### WHAT IS ASKED
1. Copy the passage about poetry word for word, from "I’m not an avid" through "some get poetry?", inclusive.
2. Pick up the personal essay on poetry where it ends and continue writing it.

** START OF READING PASSAGE **

I’m not an avid reader or writer of poetry. I have a few books of poems from people like Robert Frost, W.B. Yeats, and Wendell Berry along with a couple anthologies of poems that I will open up a few times a year. I have also over the years gone through phases where I would write a poem here or there. All told, I have probably written 10 poems in my life, most of them forget lost in time. Nevertheless, I am interested in poetry and how it “works,” in part due to my reflections in linguistics and hermeneutics and in part due to latent creative aspirations I have. Questions strike me, for instance, what it is about poetry that makes it so different from prose? Why is it that the Hebrew prophets speak and write so much in a poetical form that defied the conventions of Hebrew prose? What is it that gives poetry its power and why is it only some get poetry?
To illustrate the answer I have come to, I could try to analyze another piece of poetry, but there is always the reality that such an analysis is underdetermined if we wish to include the original author of the poem into our understand. We have no direct access to the mind of the poet, and so any attempt to reconstruct their thinking that formed the poem would leave us always asking: is that the poet or the analyst? We could decide to simply focus on some combination of reader and text centered approaches to reflect on how poetry makes meaning to us. There is nothing to stop one from proceeding that way. However, in doing that, we lose the communicative potential that poetry has to bridge two minds, if not hearts, together and, in addition, fail to have an adequate way to comprehend the significance of the poetry of the Hebrew prophets.

** END OF READING PASSAGE **
** START OF DATA SEGMENT **

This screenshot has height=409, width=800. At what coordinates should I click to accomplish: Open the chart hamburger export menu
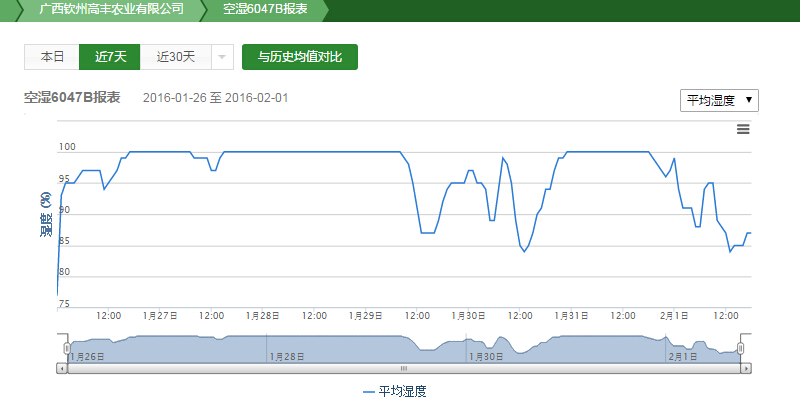pos(743,129)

** END OF DATA SEGMENT **

### THE RESULTS
1.
I’m not an avid reader or writer of poetry. I have a few books of poems from people like Robert Frost, W.B. Yeats, and Wendell Berry along with a couple anthologies of poems that I will open up a few times a year. I have also over the years gone through phases where I would write a poem here or there. All told, I have probably written 10 poems in my life, most of them forget lost in time. Nevertheless, I am interested in poetry and how it “works,” in part due to my reflections in linguistics and hermeneutics and in part due to latent creative aspirations I have. Questions strike me, for instance, what it is about poetry that makes it so different from prose? Why is it that the Hebrew prophets speak and write so much in a poetical form that defied the conventions of Hebrew prose? What is it that gives poetry its power and why is it only some get poetry?

2.
So, instead, I will offer a poem that I wrote a couple days ago, giving some of my own thoughts on my own poem. It is relatively crude by many standards of poetry, but it will suffice to get the point across:
Leaving behind everything
All I have is yours
Under the beauty of the night
Real hope awakens
A dream long forgotten
Impassioned and whole-hearted
Life makes no promises
Only we can do such things
Valuing each other
Eternally foreseen
Yet chosen in time
One from the two
Under the beauty of the night
As a caveat, I won’t give everything away as analysis of poetry is a tenuous thing. An analysis of a poem can function like a “cipher key” to unlock the potential of the poem, but over-analysis can kill a poem as the power of poetry is not just in gaining some meaning from the poem, but the way the meaning is had from the specific way the poem says it. That is to say, the function of the poetry is irreducible connected to the form of the poem, whereas the the descriptive purpose of most prose is readily accomplished by many forms. Over-analysis risks taking away the significance of the form by giving an alternative, substitute form to provide the meaning. So, my analysis won’t exhaust my poem, but it will provide enough of an understand to perceive what goes on with poetry when it is hoped to have a communicative purpose to convey specific thoughts, feelings, images, etc.
So, the first thing to note is this: this poem is polysemous in its construction. There are two distinct meanings that are simultaneously being communicated: a theological picture and a romantic picture. The blending of theology and romance is not an uncommon theme in art and religion. Turn on the radio to a Christian contemporary station and you are often left asking: is this a song about God or about a woman the man loves? While I haven’t researched where the origins of this phenomenon comes from, I would imagine it comes from the combination of the way God is framed as a jilted lover through the words and life of Hosea and also passages such as Ephesians 5.25-33 where Paul frames husband’s love for his wife in terms of Christ’s love for the Church.
One salient example from the decade of the 2000s written by John Mark MacMillan and popularized by David Crowder called “How He Loves,” which very consciously plays upon this blending of theology and romantic love. His song starts off:
He is jealous for me, Loves like a hurricane, I am a tree,
Bending beneath the weight of his wind and mercy.
When all of a sudden, I am unaware of these afflictions eclipsed by glory,
And I realize just how beautiful You are,
And how great Your affections are for me.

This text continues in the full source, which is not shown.